Durant played one season at Texas in 2006-07 before entering the NBA Draft. Nike has endorsed him since 2007 under a deal reportedly worth $300 million over ten years, extended in 2017. The structure here positions Durant as program architect rather than direct funder—Nike provides apparel and cash allocations, Texas handles compliance, Durant supplies brand access. The university's statement called it a "celebration of Longhorn Basketball" without specifying athlete compensation tiers or total program budget.
The timing matters for three constituencies. First, Texas basketball operates in the SEC's NIL arms race, where Kentucky's collectives reportedly distribute $2-3 million annually and Alabama football's deals approach $10 million. Men's basketball coach Rodney Terry is recruiting against schools with explicit seven-figure war chests; this gives him a marquee name to sell but unclear dollar firepower. Second, Durant's business portfolio—Boardroom media, Thirty Five Ventures venture fund, recent NWSL and MLS ownership stakes—suggests he views college athletics as an asset class, not charity. If the structure works and drives Texas wins, expect replication at Arizona (where he nearly enrolled) or other recruiting battlegrounds. Third, Nike itself is stress-testing retired-athlete partnerships as it faces Adidas and Under Armour poaching college programs. Attaching Durant's equity to Texas creates retention pressure; if the Longhorns re-up their apparel contract in 2027, this NIL program becomes exhibit A.

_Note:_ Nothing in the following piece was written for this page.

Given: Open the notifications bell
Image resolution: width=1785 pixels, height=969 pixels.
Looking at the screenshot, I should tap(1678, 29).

The disclosure gap is notable. Most high-profile NIL programs publish rough ranges—Quinn Ewers took a reported $1.4 million deal as a freshman, Texas A&M's Jimbo Fisher era featured leaked $30 million collective targets. Durant's announcement included no numbers, no athlete testimonials, and no Nike executive quotes. That opacity suggests either a pilot phase with modest initial funding or a preference to avoid public benchmarking. Recruits and their families will ask Terry's staff for specifics; competing SEC programs will reverse-engineer it through back-channel intel.

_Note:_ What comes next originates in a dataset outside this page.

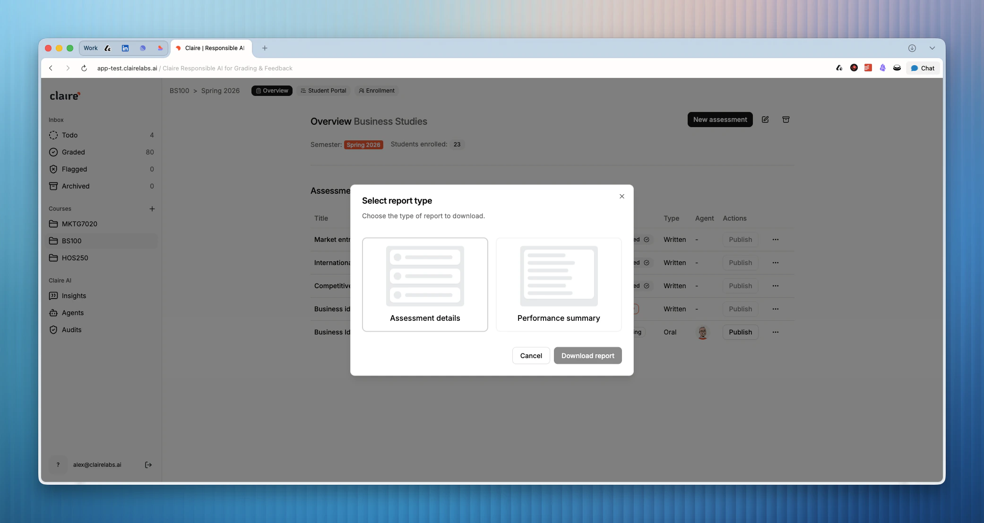Click the log out icon beside email

[x=148, y=465]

Watch for three developments. First, whether Texas basketball's 2025 recruiting class—currently ranked 12th nationally by 247Sports—moves up after December's early signing period, when Durant's name carries most novelty value. Second, whether Nike announces similar structures at Oregon, USC, or other Tier 1 apparel partnerships before March. Third, whether Durant appears courtside at Texas home games this season; his physical presence in Austin would signal ongoing involvement rather than a logo licensing exercise.
The program exists because Durant's Texas tenure—25.8 points per game, one NCAA Tournament loss, $200+ million in NBA earnings since—created asymmetric leverage. He needed the university for one year. The university now needs his name indefinitely.